*Quellauszug*:
%%
Ralf hat recht, Jankos Erklärungen sind allerdings bissel
lückenhaft

was er ja auch zugibt…aber vor allem *hatschen* die hochdeutschen erklärungen m.E. ordentlich! Ich wollte Ralf ja auch keineswegs widersprechen…*lach*

ist Unsinn, „Schleif’n“ ist umgangssprachlich für „Endstation“
wo die Tramway

Hochinteressant und vor allem sehr einleuchtend für eine Wienerin…*lach*

beim
Präferanzen glaub ich.

Beim Tarockieren:smile:
Huafvalat bedeutet alledings *mittlerweile schlecht zu fuss - nach langem hatschen*

Neuwirth hat übrigens längst nicht alle wienerischen
Redensarten für „sterben“ in seinem Text verwendet, z.B.
„in die Anser-Panier schmeißen“ (=„in Schale werfen“)
Einser-Panier = der beste (Sonntags-)Anzug den der Tote zur
Beerdigung „anzieht“
„a Brezen reißen“ bildhaft für die bei der Aufbahrung bzw. im
Sarg brezelförmig über die Brust gelegten Arme des Toten
„in Gatsch hupfen“ Gatsch = (Erd-)Matsch
usw. usw… _Morituri salutant! :wink: _

Hätte ich jetzt zeit, liessen sich sicher noch andere finden… da samma wödmasta:smile:
liebeng russ aus dem bunker, jenny

Seawas Fritz!
%%
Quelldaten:
%%
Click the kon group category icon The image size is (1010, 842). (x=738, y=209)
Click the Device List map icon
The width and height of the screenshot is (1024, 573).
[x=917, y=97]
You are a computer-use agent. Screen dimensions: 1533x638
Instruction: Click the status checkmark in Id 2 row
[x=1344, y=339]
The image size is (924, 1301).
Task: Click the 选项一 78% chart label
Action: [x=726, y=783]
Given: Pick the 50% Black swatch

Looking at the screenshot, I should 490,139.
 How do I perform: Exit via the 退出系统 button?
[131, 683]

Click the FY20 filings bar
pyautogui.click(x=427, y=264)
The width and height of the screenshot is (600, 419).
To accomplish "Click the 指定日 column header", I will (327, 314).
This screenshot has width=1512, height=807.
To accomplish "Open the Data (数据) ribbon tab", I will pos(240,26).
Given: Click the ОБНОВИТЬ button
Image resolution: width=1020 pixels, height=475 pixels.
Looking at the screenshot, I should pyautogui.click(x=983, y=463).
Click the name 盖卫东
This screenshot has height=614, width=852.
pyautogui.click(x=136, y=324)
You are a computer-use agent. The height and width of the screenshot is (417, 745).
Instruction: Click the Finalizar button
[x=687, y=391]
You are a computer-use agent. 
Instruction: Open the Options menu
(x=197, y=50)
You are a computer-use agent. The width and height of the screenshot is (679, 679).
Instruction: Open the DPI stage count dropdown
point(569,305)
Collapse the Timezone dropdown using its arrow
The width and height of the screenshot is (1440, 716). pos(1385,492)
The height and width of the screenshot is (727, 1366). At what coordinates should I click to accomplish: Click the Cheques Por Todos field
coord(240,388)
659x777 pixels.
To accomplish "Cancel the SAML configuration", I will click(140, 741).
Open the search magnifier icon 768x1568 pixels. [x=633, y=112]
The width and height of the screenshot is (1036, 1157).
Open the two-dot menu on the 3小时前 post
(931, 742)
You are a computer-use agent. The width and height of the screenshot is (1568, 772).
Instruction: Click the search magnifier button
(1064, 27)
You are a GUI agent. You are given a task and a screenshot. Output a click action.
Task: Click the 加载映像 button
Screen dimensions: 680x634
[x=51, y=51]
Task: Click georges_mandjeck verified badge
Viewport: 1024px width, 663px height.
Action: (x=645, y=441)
%%
*Aufgabenstellung*: Kopiere den Text über Wiener Redensarten vollständig und Zeichen für Zeichen.

*Ergebnis der Übung*:
Ralf hat recht, Jankos Erklärungen sind allerdings bissel
lückenhaft

was er ja auch zugibt…aber vor allem *hatschen* die hochdeutschen erklärungen m.E. ordentlich! Ich wollte Ralf ja auch keineswegs widersprechen…*lach*

ist Unsinn, „Schleif’n“ ist umgangssprachlich für „Endstation“
wo die Tramway

Hochinteressant und vor allem sehr einleuchtend für eine Wienerin…*lach*

beim
Präferanzen glaub ich.

Beim Tarockieren:smile:
Huafvalat bedeutet alledings *mittlerweile schlecht zu fuss - nach langem hatschen*

Neuwirth hat übrigens längst nicht alle wienerischen
Redensarten für „sterben“ in seinem Text verwendet, z.B.
„in die Anser-Panier schmeißen“ (=„in Schale werfen“)
Einser-Panier = der beste (Sonntags-)Anzug den der Tote zur
Beerdigung „anzieht“
„a Brezen reißen“ bildhaft für die bei der Aufbahrung bzw. im
Sarg brezelförmig über die Brust gelegten Arme des Toten
„in Gatsch hupfen“ Gatsch = (Erd-)Matsch
usw. usw… _Morituri salutant! :wink: _

Hätte ich jetzt zeit, liessen sich sicher noch andere finden… da samma wödmasta:smile:
liebeng russ aus dem bunker, jenny

Seawas Fritz!